Selected extract »

________________

Known as the “Peace Mothers,” the group urged for an end to tens of years of deaths. “We mothers do not want to cry anymore. Let us bury weapons, not our children,” Nezahat Teke, a Kurdish mother, told lawmakers on behalf of the group.

In 1984, the PKK took up arms against the Turkish state, with the goal of forcing recognition of Kurdish rights through guerrilla warfare in Turkey.

After more than four decades of armed struggle and over 40,000 deaths, the party’s founder Abdullah Ocalan called on the PKK to disarm and abandon armed struggle in February, marking a major shift in the conflict.

In March, the party announced its decision to implement a ceasefire with Turkey. The PKK executive committee stated via the pro-PKK ANF news agency: “To pave the way for implementing leader Apo’s appeal for a democratic society, we are declaring a ceasefire effective today.”

“None of our forces will take armed action unless attacked,” it added.

In July, a delegation from Turkey’s pro-Kurdish DEM party visited Öcalan in prison, ahead of a symbolic weapons-burning ceremony in Iraq’s Kurdistan region, signaling the momentum behind Turkey’s so-called “second peace process.”

The Peace Mothers demands reflect a division within Turkish society, as to whether surrendering militants should be given amnesty or face prison sentences.

“If we want more weapons to be burned, then those people must be given a chance. If they come down from the mountains only to be sentenced to life in prison, how can we persuade others to burn their weapons?” said Teke, wearing a white headscarf, which is the symbol of the Peace Mothers.

________________

Recorded information »
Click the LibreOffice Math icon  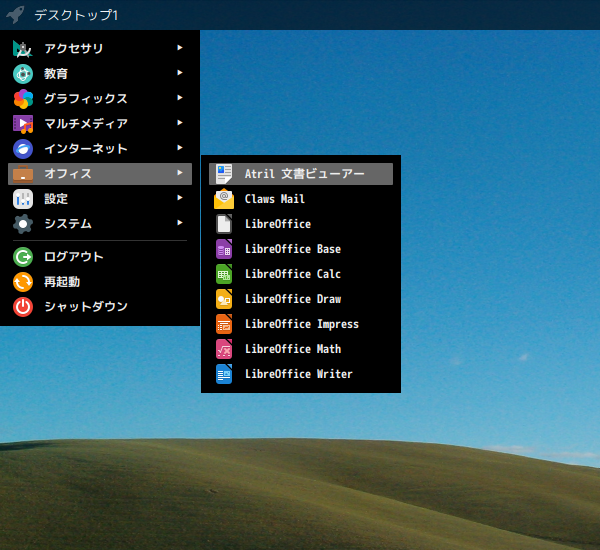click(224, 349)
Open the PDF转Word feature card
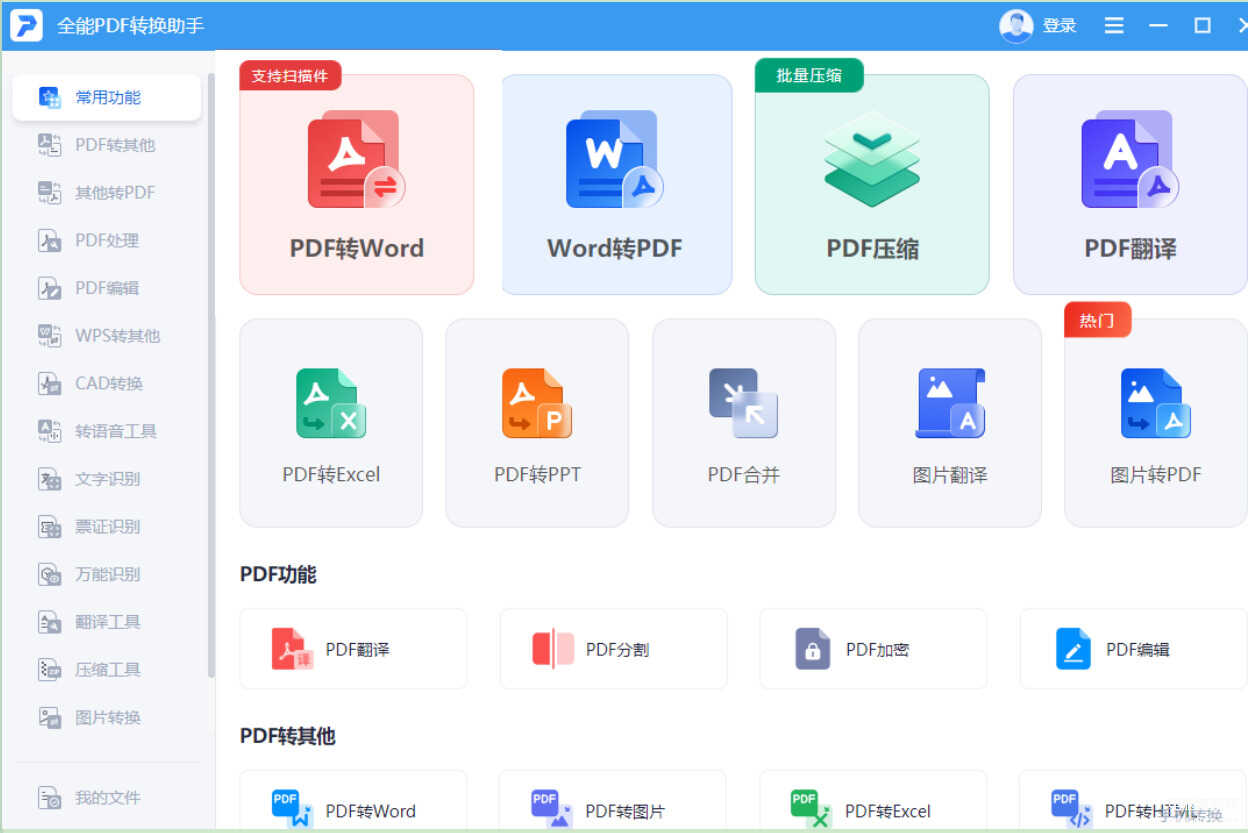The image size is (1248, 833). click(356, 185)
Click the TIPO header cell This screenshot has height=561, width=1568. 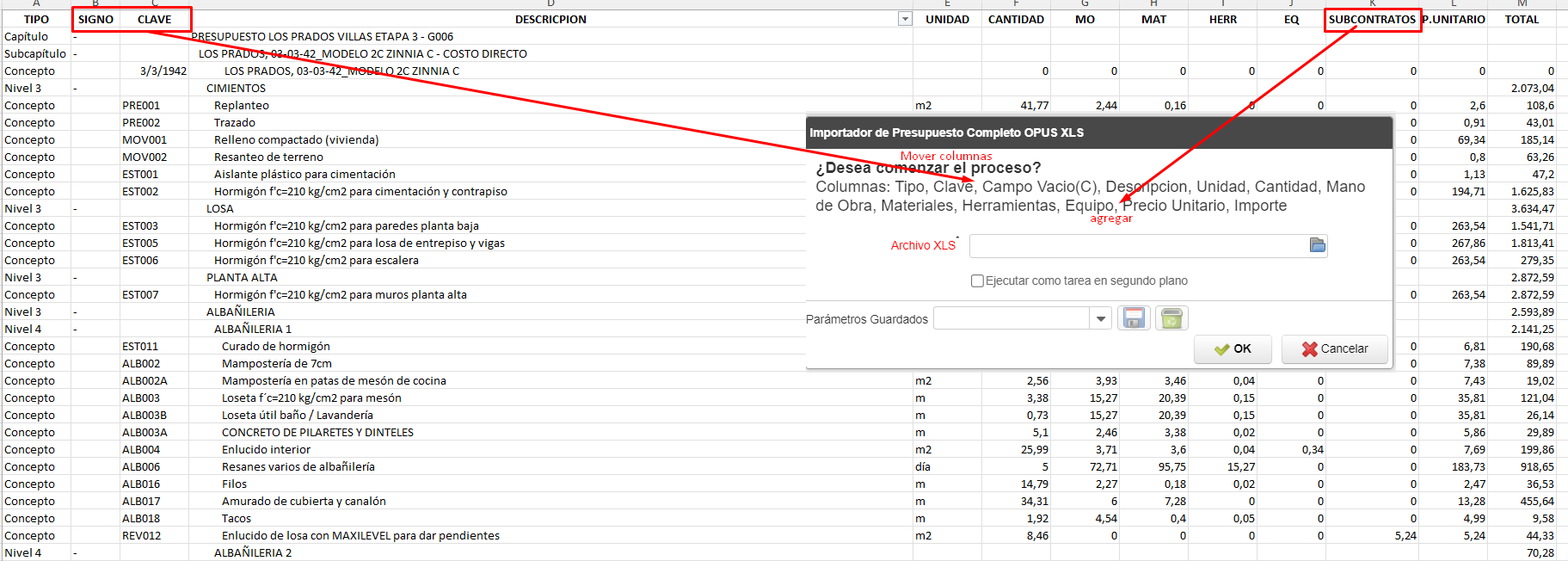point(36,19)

________________

Work instructions »
(a) Condense the paragraph that opens "After more than four decades of armed struggle" in the article on the PKK peace process into one shorter sentence that keeps its main facts.
(b) Write the next part of the article on the Peace Mothers and the PKK, starting right after its final sentence.

Outputs for the tasks »
(a) In February, after over 40 years of armed struggle and more than 40,000 deaths, PKK founder Abdullah Ocalan urged the group to disarm and give up armed struggle, a major shift in the conflict.

(b)
Rebia Kiran, another mother, requested that lawmakers implement regulations protecting PKK members from long jail terms. “If you want peace, let them join politics instead of being locked away,” she said.

Yet their appeal came after families of Turkish soldiers and veterans insisted on August 19th that PKK members should be held accountable for their actions by the law. Lokman Aylar, who lost an eye in war, warned that amnesty would reopen old wounds for families of the “martyrs.”

Following the PKK’s decision to lay down its arms, Turkish president Recep Tayyip Erdogan during an address to his party, Justice and Development (AKP), said that the “scourge of terrorism has entered the process of ending”.

“Today is a new day; a new page has opened in history. Today, the doors of a great, powerful Turkiye have been flung wide open,” he had said.